CAPRE: We’re looking forward to hearing from you at CAPRE’s 2020 Digital Infrastructure Outlook January 30, specifically your panel, the 3:00 pm – 3:45 pm session “International and Domestic Investment Landscape: What are IT Trends and Projections From a Local and Global Perspective?” So what are you looking forward to about the event?
Smith: I’ve been in Northern Virginia for about 18 months and I’ve been do a number of conferences. I never walk away disappointed because I always learn something new. I enjoy learning about those different viewpoints that people bring to these conferences. Sometimes these viewpoints are very diverse, even diametrically opposed. And that’s okay, since there’s a lot of interpretation within our industry about how things work and where things are going.
CAPRE: What is the biggest challenge facing data center owners and operators in Northern Virginia as we head into 2020?
Smith: I think that the challenges that the data centers are going to have to get over is pricing – the cost of land, services, etc. Amazon just bought a tract of land in Chantilly for $73 Million USD. That’s a lot of money. If you look at the baseline on the input costs of land, then it’s relatively small, but I do believe that the challenge in some states will become how you manage these rising costs.
CAPRE: What tailwinds do local owners and operators have on their side?
Smith: These secondary markets which surround more primary areas of activity, such as Prince William County as opposed to Loudoun County, are developing in such a way that they don’t even feel they’re competing against each other. Northern Virginia has proven to the rest of the world that collaboration leads to better growth and understanding, and that’s very important. When I travel globally, the collaboration isn’t necessary as strong as it is here. Local governments here work together – they understand that the whole is greater than the sum of its parts. At the end of the day it benefits the county and the state. As an outsider who has been here for a short time, the ability for Northern Virginia to continuously generate demand is just insane. The challenge will be to manage it more collectively, as more and more counties acquire more business. After all, Loudoun County is running out of space.

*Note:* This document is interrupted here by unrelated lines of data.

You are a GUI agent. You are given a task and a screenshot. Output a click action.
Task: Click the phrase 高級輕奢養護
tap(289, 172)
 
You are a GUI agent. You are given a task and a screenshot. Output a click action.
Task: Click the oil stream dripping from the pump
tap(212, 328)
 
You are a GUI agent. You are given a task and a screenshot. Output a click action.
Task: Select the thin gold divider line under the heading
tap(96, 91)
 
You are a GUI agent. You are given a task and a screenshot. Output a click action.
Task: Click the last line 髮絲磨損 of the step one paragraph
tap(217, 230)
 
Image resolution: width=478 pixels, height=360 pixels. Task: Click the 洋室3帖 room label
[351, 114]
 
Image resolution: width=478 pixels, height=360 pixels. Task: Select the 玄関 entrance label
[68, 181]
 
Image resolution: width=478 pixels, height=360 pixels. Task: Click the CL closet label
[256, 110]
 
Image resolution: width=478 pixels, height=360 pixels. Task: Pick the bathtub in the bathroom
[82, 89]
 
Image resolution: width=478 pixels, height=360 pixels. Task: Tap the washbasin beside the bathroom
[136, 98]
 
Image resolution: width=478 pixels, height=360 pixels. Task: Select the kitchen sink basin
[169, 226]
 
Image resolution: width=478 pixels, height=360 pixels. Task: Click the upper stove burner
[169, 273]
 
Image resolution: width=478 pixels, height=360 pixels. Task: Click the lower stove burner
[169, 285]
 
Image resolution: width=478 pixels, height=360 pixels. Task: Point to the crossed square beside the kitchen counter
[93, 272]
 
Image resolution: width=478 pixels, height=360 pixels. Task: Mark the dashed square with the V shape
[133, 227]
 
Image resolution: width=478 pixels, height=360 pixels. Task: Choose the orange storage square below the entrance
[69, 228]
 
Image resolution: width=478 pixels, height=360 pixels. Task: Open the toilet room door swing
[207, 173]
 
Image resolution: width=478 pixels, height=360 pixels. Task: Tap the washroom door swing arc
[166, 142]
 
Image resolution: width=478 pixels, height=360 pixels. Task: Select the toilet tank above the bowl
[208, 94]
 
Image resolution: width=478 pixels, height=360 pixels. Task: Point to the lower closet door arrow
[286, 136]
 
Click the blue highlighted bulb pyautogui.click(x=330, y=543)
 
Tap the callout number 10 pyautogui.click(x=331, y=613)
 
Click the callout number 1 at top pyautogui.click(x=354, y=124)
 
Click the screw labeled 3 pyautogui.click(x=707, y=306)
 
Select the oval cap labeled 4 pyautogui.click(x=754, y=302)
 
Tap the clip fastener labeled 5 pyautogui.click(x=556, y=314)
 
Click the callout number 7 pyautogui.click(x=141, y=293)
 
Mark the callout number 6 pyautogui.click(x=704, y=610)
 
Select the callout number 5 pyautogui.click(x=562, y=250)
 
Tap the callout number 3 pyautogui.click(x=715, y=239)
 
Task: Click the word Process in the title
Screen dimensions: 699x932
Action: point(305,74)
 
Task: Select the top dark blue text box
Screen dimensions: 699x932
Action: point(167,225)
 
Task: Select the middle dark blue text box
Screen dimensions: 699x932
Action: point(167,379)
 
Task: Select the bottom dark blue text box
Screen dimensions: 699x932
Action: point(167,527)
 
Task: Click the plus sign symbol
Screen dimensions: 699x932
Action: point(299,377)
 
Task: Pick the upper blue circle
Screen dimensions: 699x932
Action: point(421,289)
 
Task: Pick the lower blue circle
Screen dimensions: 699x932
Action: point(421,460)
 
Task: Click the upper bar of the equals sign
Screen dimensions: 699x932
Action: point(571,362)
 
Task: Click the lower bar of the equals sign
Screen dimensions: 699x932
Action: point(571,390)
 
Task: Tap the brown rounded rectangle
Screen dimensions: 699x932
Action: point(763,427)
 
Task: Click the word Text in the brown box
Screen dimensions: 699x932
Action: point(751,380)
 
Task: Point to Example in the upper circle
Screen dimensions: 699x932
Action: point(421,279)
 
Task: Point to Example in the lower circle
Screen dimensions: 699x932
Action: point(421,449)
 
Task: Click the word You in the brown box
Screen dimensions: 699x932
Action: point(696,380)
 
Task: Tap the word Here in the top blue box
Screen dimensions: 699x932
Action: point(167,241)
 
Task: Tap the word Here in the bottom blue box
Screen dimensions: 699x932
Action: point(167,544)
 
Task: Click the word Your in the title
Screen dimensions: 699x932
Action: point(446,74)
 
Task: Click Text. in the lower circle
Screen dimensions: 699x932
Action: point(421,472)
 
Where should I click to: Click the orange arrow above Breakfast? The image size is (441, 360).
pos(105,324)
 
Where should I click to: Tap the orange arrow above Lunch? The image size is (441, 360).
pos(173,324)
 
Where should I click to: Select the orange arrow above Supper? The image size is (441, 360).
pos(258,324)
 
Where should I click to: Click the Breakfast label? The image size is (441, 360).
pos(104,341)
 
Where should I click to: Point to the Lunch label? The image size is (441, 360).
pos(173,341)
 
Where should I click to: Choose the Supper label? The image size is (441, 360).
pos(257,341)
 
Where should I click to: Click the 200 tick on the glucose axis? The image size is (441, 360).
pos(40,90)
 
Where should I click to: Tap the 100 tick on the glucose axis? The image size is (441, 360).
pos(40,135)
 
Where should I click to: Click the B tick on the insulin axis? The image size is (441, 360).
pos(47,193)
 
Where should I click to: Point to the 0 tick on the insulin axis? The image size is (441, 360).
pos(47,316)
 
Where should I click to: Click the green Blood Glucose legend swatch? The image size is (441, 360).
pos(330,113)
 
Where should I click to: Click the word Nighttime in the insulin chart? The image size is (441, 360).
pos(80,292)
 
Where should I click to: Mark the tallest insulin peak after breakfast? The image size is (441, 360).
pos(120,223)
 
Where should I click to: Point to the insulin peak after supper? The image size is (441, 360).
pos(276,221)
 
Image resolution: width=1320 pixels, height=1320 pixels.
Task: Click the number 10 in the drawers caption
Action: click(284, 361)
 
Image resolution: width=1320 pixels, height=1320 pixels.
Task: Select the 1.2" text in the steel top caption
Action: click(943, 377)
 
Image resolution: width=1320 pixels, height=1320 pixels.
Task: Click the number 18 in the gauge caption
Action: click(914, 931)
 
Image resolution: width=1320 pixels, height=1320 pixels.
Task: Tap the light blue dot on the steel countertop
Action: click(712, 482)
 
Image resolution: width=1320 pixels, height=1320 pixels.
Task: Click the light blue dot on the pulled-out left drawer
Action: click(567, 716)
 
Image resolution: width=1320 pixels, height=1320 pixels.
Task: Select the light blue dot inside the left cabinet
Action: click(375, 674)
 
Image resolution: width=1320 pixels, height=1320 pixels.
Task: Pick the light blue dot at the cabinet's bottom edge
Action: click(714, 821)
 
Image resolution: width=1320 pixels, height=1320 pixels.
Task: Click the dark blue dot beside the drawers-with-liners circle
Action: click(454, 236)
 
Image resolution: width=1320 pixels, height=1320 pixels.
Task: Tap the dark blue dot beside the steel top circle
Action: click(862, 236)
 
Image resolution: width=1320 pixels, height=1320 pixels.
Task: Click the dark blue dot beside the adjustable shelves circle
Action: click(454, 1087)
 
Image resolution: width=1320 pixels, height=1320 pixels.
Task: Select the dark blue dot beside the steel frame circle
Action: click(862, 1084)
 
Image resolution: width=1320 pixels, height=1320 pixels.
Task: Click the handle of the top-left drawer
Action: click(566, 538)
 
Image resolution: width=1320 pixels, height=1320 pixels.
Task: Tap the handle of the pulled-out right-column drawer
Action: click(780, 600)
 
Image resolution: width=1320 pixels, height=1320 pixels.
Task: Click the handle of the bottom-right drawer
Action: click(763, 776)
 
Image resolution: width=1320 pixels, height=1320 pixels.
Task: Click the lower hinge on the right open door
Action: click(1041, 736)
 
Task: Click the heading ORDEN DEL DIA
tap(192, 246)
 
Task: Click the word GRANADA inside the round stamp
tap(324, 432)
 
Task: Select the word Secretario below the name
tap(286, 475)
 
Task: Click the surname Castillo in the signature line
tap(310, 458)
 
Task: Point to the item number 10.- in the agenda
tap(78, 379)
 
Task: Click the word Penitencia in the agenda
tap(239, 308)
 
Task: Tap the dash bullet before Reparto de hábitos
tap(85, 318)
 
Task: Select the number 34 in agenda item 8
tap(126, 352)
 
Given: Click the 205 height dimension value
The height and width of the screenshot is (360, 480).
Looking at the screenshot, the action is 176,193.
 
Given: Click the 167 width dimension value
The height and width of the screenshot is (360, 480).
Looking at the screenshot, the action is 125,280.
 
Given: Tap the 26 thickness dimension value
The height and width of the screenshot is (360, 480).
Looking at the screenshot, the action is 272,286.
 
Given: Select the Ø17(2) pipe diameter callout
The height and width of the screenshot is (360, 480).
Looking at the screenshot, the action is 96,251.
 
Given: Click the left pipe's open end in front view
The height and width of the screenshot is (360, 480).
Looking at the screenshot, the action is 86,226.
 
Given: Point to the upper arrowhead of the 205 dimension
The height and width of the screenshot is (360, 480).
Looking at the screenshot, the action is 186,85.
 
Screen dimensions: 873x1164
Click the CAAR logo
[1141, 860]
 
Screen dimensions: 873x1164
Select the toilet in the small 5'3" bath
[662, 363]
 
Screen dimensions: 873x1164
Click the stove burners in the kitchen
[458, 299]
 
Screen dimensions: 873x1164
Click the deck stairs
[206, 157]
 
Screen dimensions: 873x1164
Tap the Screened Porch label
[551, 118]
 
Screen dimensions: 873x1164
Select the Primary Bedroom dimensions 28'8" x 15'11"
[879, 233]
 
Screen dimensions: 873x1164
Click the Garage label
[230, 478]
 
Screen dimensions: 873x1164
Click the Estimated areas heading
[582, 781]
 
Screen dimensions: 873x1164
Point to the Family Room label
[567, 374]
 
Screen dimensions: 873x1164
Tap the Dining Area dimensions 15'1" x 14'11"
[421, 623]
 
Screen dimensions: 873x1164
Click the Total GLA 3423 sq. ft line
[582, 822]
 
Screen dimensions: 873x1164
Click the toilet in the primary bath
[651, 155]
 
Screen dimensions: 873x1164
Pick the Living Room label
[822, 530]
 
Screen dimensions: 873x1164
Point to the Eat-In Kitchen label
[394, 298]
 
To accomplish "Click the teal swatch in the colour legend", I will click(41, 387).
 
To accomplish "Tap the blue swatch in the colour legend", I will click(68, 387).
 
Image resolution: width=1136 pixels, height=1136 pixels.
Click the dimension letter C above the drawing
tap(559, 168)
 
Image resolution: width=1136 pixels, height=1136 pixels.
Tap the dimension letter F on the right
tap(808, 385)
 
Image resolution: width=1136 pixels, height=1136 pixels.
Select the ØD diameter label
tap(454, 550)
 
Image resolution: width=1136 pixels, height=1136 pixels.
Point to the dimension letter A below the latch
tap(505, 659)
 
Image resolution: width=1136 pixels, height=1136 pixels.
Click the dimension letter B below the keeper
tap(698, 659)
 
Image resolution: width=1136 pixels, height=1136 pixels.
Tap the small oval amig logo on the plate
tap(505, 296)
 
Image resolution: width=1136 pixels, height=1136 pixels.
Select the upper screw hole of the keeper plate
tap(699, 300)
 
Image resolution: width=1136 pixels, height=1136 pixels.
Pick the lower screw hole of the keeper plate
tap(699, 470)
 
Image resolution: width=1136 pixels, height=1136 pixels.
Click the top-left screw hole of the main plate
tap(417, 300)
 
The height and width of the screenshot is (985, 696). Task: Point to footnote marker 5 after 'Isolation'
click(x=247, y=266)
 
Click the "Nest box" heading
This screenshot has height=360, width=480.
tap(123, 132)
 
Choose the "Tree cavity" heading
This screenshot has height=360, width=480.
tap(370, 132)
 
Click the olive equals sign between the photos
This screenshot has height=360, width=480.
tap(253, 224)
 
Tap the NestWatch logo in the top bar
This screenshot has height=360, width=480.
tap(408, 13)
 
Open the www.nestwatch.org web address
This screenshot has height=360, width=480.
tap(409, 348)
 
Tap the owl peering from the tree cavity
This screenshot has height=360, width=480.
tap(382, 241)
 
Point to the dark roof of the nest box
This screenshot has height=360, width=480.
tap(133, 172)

CAPRE: What do you think will the biggest change in the industry as we proceed through 2020?
Smith: I hate to say this, but it’s the Edge. The Edge is still a buzzword that’s not clearly defined. But over the next 12-24 months, specifically in 2020, there will be a purer understanding of how the Edge can be monetized and what kind of value we can derive from it. I really believe that is something that will happen this year. I’m excited about that because I’m still coming to grips with what the edge is and how we’re going to make it work.
South African born, Lee Smith is the founder of DataCenterDNA LLC, a boutique firm which consults and advises on aspects that impact and improve operational sustainability and resilience, strategy, the expansion of mission-critical data centers, as well as education and skills development. Lee has more than 30 years of data center industry experience, ranging from planning, design, commissioning and integration, to infrastructure services management, software engineering and operations. He’s established himself as an expert in mission-critical data centre consulting on the African continent for more than a decade.